From: http://www.auburn.edu/~garriro/r8lachmann.htm
Review Article: The Market as an Economic Process
by Ludwig M. Lachmann.
New York: Basil Blackwell, 1986, pp. xii, 173.
Ludwig M. Lachmann has been writing about markets for half a century. Having received his formal education in Germany by the early 1930s, Lachmann went to England where, along with fellow student G. L. S. Shackle, he studied under Friedrich A. Hayek. After writing and lecturing for some years in London, he settled in at the University of Witwatersrand in Johannesburg, South Africa for several decades of continued scholarship.
Until the mid 1970s Lachmann was known to Americans only through his writings, and his influence on American economics was not great. But in 1974 he was one of three lecturers featured at a conference on Austrian economics held in South Royalton, Vermont and sponsored by the Institute for Humane Studies. Beginning in 1975 and largely as a result of the South Royalton lectures, Professor Lachmann has taught each spring semester at New York University, returning to Johannesburg for the remainder of the year.(1)

▶ [DATASET]:

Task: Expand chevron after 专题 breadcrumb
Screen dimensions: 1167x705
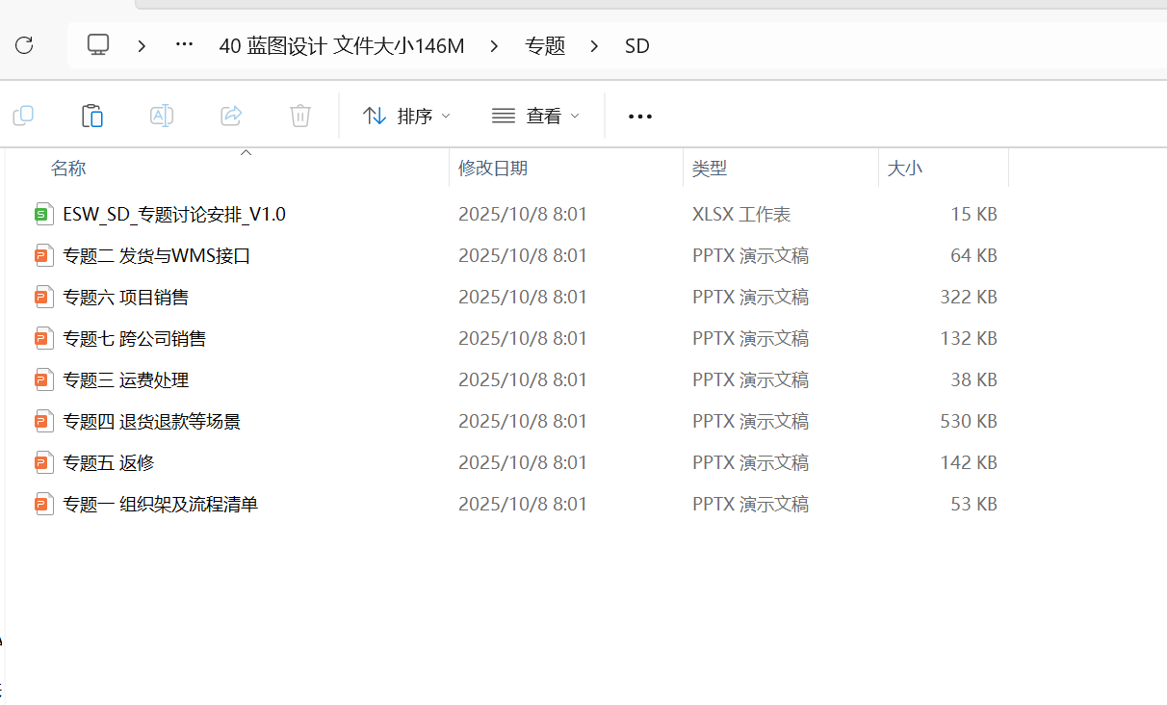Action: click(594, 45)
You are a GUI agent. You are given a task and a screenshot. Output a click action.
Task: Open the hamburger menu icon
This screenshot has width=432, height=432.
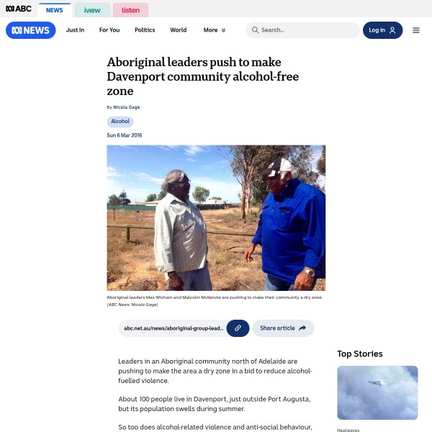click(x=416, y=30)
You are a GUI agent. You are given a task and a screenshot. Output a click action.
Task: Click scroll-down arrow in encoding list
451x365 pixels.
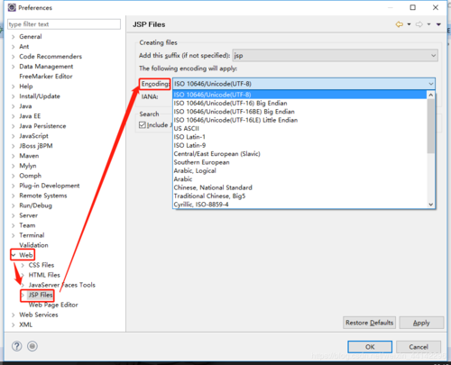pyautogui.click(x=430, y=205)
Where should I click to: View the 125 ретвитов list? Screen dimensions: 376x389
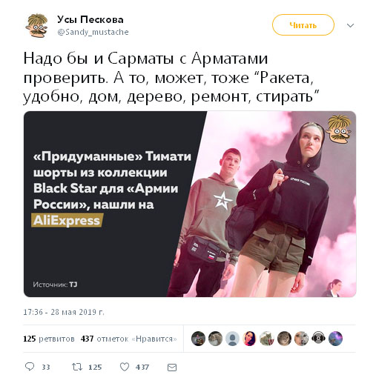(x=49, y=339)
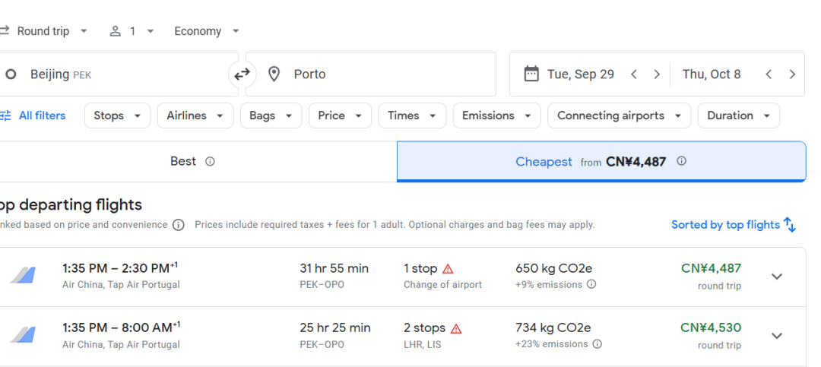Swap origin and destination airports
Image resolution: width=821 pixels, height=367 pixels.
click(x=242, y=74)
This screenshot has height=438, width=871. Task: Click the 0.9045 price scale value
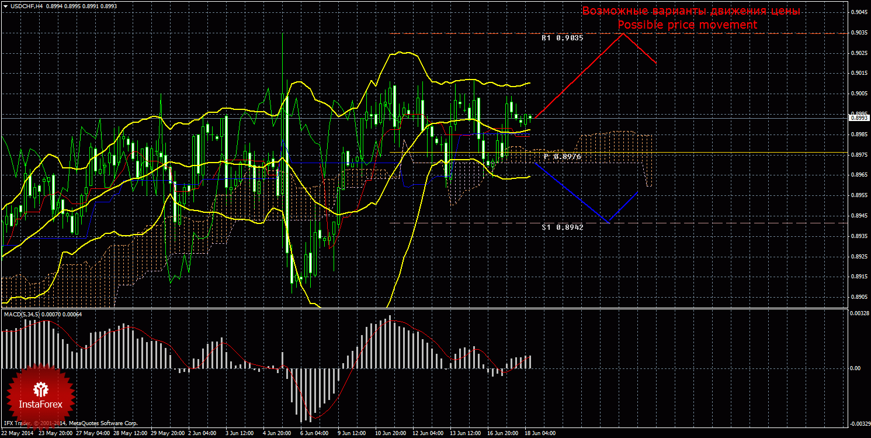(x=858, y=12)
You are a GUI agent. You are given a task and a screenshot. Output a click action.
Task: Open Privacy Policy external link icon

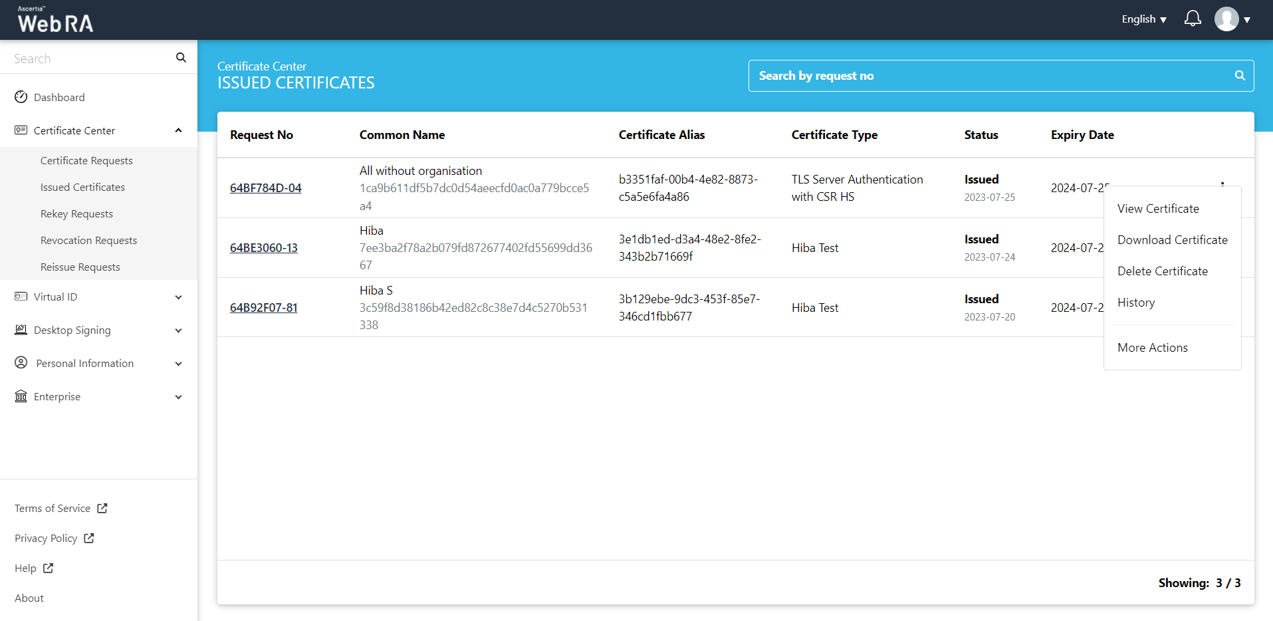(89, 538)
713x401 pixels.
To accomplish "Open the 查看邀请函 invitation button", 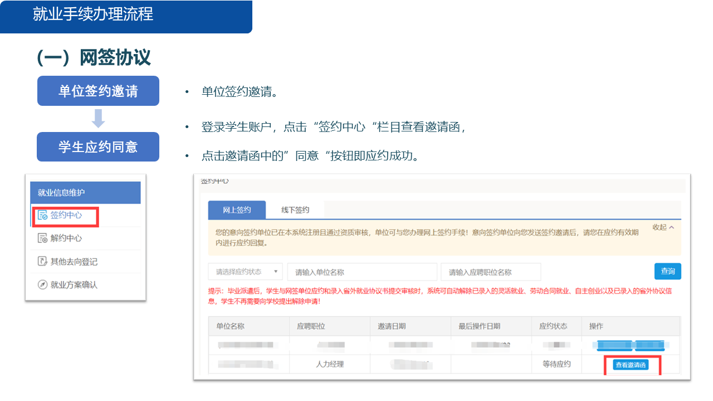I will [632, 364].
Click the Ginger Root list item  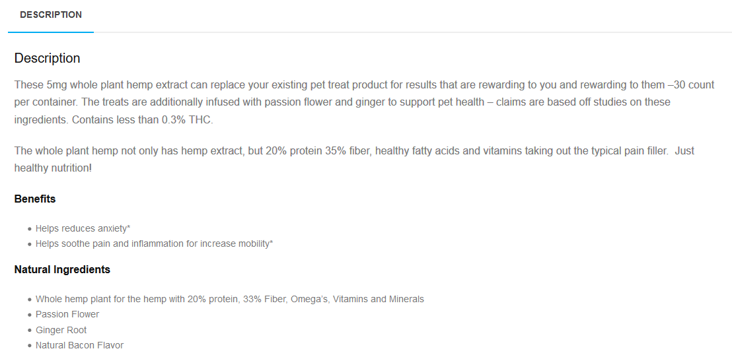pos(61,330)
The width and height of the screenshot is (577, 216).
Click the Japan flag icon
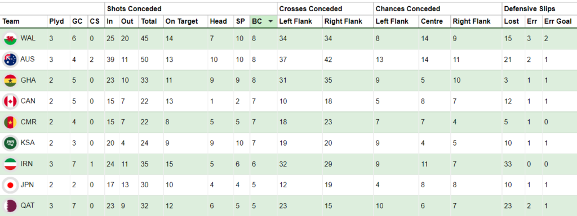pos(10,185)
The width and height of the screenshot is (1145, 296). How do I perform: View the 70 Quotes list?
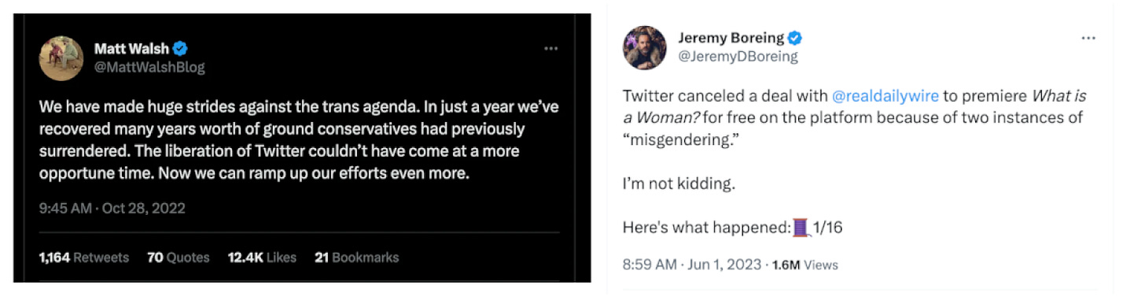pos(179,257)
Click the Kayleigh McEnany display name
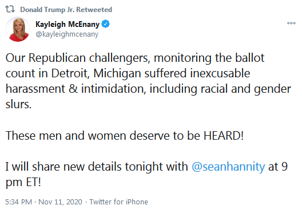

▶ [STATED GOAL]:
Reproduce the review article from "From: http://www.auburn.edu/~garriro/r8lachmann.htm" up to and including "pp. xii, 173.", swapping "Basil Blackwell" for "Blackwell". Work only from the review article; the entries play no part in any of this.

▶ [SOLUTION TO THIS EXERCISE]:
From: http://www.auburn.edu/~garriro/r8lachmann.htm
Review Article: The Market as an Economic Process
by Ludwig M. Lachmann.
New York: Blackwell, 1986, pp. xii, 173.